Saved data entries:
════════════════

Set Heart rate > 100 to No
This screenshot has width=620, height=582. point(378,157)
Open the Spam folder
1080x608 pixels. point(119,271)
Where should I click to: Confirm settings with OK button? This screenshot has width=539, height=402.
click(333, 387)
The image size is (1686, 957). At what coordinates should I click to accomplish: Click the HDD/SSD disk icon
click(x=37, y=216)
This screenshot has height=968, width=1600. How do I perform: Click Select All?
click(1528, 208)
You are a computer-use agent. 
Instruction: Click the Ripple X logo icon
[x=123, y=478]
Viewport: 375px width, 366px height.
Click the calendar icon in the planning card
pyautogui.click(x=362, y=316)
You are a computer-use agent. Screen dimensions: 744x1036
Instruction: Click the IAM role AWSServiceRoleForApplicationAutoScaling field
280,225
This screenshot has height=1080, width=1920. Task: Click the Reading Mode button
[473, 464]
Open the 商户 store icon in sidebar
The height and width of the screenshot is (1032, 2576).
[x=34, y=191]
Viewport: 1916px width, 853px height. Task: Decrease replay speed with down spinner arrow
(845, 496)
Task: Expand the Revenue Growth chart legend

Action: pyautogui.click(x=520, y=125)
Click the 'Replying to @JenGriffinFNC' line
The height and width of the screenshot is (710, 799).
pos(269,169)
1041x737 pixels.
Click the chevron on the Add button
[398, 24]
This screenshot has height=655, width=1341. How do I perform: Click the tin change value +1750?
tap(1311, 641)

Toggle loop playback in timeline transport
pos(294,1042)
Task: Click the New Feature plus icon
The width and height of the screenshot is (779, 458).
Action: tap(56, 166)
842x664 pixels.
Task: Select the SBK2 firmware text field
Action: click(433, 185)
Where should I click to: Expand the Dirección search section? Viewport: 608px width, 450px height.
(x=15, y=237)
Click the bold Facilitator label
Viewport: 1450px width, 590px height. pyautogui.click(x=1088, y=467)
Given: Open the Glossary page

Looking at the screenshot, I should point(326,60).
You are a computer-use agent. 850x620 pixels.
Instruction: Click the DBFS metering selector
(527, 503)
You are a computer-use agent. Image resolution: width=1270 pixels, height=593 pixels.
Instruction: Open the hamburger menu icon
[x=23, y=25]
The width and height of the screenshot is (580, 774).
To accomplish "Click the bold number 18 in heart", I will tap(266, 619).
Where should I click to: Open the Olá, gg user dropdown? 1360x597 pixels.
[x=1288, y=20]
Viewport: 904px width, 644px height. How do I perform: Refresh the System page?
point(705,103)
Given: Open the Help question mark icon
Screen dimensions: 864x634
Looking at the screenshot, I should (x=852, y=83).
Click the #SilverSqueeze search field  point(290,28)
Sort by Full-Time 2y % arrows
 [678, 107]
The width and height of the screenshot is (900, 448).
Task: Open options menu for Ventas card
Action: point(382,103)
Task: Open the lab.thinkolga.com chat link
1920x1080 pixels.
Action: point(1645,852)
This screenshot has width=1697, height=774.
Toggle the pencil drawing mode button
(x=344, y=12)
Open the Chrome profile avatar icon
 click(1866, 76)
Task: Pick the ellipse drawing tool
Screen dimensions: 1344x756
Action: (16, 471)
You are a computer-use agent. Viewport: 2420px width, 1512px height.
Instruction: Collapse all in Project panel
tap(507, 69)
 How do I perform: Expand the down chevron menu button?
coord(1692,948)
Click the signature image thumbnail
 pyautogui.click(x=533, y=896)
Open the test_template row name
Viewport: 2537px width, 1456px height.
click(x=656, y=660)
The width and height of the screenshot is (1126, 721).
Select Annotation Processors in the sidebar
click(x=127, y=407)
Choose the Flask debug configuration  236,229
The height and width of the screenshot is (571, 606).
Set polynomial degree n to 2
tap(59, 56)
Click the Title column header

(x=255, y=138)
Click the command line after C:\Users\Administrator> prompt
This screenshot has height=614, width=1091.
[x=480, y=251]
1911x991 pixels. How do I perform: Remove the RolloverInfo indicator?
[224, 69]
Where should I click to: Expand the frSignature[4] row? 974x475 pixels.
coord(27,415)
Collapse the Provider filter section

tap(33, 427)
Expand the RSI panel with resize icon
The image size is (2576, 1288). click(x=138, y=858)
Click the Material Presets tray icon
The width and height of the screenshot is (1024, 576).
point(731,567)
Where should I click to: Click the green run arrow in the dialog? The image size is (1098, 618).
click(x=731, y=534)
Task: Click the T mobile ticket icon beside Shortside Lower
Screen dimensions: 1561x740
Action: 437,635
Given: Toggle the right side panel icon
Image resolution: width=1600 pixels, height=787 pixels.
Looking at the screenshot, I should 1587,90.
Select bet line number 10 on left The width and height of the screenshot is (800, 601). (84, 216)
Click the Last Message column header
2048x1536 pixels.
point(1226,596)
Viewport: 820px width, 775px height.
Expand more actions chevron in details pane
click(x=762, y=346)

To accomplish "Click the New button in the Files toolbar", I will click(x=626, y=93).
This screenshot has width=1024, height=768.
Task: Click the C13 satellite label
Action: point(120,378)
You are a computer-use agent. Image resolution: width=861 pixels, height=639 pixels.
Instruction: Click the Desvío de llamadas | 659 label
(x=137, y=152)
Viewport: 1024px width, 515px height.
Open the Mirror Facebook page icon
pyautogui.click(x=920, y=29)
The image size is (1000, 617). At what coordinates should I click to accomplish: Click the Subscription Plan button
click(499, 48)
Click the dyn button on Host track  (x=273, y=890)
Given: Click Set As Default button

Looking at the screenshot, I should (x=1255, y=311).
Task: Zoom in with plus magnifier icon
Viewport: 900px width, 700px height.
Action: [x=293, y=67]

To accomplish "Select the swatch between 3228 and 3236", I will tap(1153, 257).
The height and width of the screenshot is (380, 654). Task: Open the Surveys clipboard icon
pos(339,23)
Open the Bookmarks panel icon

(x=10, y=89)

════════════════

Exercise description:
Copy out all of the records above word for word, with nothing changed.

Response:
Set Heart rate > 100 to No
This screenshot has width=620, height=582. point(378,157)
Open the Spam folder
1080x608 pixels. point(119,271)
Where should I click to: Confirm settings with OK button? This screenshot has width=539, height=402.
click(333, 387)
The image size is (1686, 957). At what coordinates should I click to accomplish: Click the HDD/SSD disk icon
click(x=37, y=216)
This screenshot has height=968, width=1600. How do I perform: Click Select All?
click(1528, 208)
You are a computer-use agent. 
Instruction: Click the Ripple X logo icon
[x=123, y=478]
Viewport: 375px width, 366px height.
Click the calendar icon in the planning card
pyautogui.click(x=362, y=316)
You are a computer-use agent. Screen dimensions: 744x1036
Instruction: Click the IAM role AWSServiceRoleForApplicationAutoScaling field
280,225
This screenshot has height=1080, width=1920. Task: Click the Reading Mode button
[473, 464]
Open the 商户 store icon in sidebar
The height and width of the screenshot is (1032, 2576).
[x=34, y=191]
Viewport: 1916px width, 853px height. Task: Decrease replay speed with down spinner arrow
(845, 496)
Task: Expand the Revenue Growth chart legend

Action: pyautogui.click(x=520, y=125)
Click the 'Replying to @JenGriffinFNC' line
The height and width of the screenshot is (710, 799).
pos(269,169)
1041x737 pixels.
Click the chevron on the Add button
[398, 24]
This screenshot has height=655, width=1341. How do I perform: Click the tin change value +1750?
tap(1311, 641)

Toggle loop playback in timeline transport
pos(294,1042)
Task: Click the New Feature plus icon
The width and height of the screenshot is (779, 458).
Action: tap(56, 166)
842x664 pixels.
Task: Select the SBK2 firmware text field
Action: click(433, 185)
Where should I click to: Expand the Dirección search section? Viewport: 608px width, 450px height.
(x=15, y=237)
Click the bold Facilitator label
Viewport: 1450px width, 590px height. pyautogui.click(x=1088, y=467)
Given: Open the Glossary page

Looking at the screenshot, I should point(326,60).
You are a computer-use agent. 850x620 pixels.
Instruction: Click the DBFS metering selector
(527, 503)
You are a computer-use agent. Image resolution: width=1270 pixels, height=593 pixels.
Instruction: Open the hamburger menu icon
[x=23, y=25]
The width and height of the screenshot is (580, 774).
To accomplish "Click the bold number 18 in heart", I will tap(266, 619).
Where should I click to: Open the Olá, gg user dropdown? 1360x597 pixels.
[x=1288, y=20]
Viewport: 904px width, 644px height. How do I perform: Refresh the System page?
point(705,103)
Given: Open the Help question mark icon
Screen dimensions: 864x634
Looking at the screenshot, I should (x=852, y=83).
Click the #SilverSqueeze search field  point(290,28)
Sort by Full-Time 2y % arrows
 [678, 107]
The width and height of the screenshot is (900, 448).
Task: Open options menu for Ventas card
Action: point(382,103)
Task: Open the lab.thinkolga.com chat link
1920x1080 pixels.
Action: point(1645,852)
This screenshot has width=1697, height=774.
Toggle the pencil drawing mode button
(x=344, y=12)
Open the Chrome profile avatar icon
 click(1866, 76)
Task: Pick the ellipse drawing tool
Screen dimensions: 1344x756
Action: (16, 471)
You are a computer-use agent. Viewport: 2420px width, 1512px height.
Instruction: Collapse all in Project panel
tap(507, 69)
 How do I perform: Expand the down chevron menu button?
coord(1692,948)
Click the signature image thumbnail
 pyautogui.click(x=533, y=896)
Open the test_template row name
Viewport: 2537px width, 1456px height.
click(x=656, y=660)
The width and height of the screenshot is (1126, 721).
Select Annotation Processors in the sidebar
click(x=127, y=407)
Choose the Flask debug configuration  236,229
The height and width of the screenshot is (571, 606).
Set polynomial degree n to 2
tap(59, 56)
Click the Title column header

(x=255, y=138)
Click the command line after C:\Users\Administrator> prompt
This screenshot has height=614, width=1091.
[x=480, y=251]
1911x991 pixels. How do I perform: Remove the RolloverInfo indicator?
[224, 69]
Where should I click to: Expand the frSignature[4] row? 974x475 pixels.
coord(27,415)
Collapse the Provider filter section

tap(33, 427)
Expand the RSI panel with resize icon
The image size is (2576, 1288). click(x=138, y=858)
Click the Material Presets tray icon
The width and height of the screenshot is (1024, 576).
point(731,567)
Where should I click to: Click the green run arrow in the dialog? The image size is (1098, 618).
click(x=731, y=534)
Task: Click the T mobile ticket icon beside Shortside Lower
Screen dimensions: 1561x740
Action: 437,635
Given: Toggle the right side panel icon
Image resolution: width=1600 pixels, height=787 pixels.
Looking at the screenshot, I should 1587,90.
Select bet line number 10 on left The width and height of the screenshot is (800, 601). (84, 216)
Click the Last Message column header
2048x1536 pixels.
point(1226,596)
Viewport: 820px width, 775px height.
Expand more actions chevron in details pane
click(x=762, y=346)

To accomplish "Click the New button in the Files toolbar", I will click(x=626, y=93).
This screenshot has width=1024, height=768.
Task: Click the C13 satellite label
Action: point(120,378)
You are a computer-use agent. Image resolution: width=861 pixels, height=639 pixels.
Instruction: Click the Desvío de llamadas | 659 label
(x=137, y=152)
Viewport: 1024px width, 515px height.
Open the Mirror Facebook page icon
pyautogui.click(x=920, y=29)
The image size is (1000, 617). At what coordinates should I click to accomplish: Click the Subscription Plan button
click(499, 48)
Click the dyn button on Host track  (x=273, y=890)
Given: Click Set As Default button

Looking at the screenshot, I should (x=1255, y=311).
Task: Zoom in with plus magnifier icon
Viewport: 900px width, 700px height.
Action: [x=293, y=67]

To accomplish "Select the swatch between 3228 and 3236", I will tap(1153, 257).
The height and width of the screenshot is (380, 654). Task: Open the Surveys clipboard icon
pos(339,23)
Open the Bookmarks panel icon

(x=10, y=89)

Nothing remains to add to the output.